Exercise prompt:
Report every line of the records below that contains the word "price".

━━━ Task material

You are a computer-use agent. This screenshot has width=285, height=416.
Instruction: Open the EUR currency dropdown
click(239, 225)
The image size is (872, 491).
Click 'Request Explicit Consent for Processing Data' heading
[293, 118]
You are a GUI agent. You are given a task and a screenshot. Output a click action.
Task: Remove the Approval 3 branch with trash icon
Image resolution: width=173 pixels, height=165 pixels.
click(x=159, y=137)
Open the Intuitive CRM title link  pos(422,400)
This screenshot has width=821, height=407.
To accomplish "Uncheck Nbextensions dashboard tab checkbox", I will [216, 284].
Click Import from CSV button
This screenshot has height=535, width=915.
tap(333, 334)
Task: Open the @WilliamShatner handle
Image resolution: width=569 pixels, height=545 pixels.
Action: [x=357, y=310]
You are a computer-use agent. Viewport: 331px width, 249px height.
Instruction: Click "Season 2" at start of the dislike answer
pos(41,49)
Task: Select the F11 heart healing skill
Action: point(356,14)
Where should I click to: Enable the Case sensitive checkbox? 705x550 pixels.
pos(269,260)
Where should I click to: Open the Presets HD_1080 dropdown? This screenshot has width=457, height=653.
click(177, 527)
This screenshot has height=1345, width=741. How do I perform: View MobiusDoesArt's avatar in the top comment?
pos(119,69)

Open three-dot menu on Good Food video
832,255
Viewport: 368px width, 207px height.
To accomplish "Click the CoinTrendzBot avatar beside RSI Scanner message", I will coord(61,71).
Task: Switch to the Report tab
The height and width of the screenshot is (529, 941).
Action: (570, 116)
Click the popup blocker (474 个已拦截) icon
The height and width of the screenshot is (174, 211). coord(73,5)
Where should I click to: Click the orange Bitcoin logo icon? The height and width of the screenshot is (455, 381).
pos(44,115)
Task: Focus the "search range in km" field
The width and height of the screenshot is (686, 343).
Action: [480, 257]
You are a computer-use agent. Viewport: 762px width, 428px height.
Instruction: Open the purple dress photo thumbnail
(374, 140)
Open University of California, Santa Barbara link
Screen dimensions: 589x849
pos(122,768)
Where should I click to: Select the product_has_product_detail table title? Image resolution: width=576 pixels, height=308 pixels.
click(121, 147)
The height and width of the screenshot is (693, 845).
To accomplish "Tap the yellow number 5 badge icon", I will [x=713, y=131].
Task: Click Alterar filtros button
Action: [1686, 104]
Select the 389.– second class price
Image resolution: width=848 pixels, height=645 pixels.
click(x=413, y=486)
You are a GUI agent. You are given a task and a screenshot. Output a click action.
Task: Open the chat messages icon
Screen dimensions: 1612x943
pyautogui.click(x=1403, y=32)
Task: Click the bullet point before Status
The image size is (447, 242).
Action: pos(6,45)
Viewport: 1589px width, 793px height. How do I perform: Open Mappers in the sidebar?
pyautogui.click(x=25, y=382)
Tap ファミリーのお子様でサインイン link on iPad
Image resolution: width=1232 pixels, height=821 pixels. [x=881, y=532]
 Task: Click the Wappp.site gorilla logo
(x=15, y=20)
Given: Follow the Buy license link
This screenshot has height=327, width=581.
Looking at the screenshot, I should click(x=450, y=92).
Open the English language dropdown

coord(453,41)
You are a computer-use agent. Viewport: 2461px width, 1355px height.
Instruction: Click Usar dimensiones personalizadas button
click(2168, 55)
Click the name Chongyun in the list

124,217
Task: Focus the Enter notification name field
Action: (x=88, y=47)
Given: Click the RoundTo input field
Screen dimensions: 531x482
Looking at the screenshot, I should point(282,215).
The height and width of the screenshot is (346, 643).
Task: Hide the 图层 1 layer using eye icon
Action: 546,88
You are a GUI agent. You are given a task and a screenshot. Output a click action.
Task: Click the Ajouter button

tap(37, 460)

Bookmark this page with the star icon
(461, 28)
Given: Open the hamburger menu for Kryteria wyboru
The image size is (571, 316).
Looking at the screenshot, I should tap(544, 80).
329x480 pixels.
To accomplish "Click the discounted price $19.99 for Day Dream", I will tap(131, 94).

━━━━━━

Solved exercise:
Select the 389.– second class price
To accomplish "Click the discounted price $19.99 for Day Dream", I will tap(131, 94).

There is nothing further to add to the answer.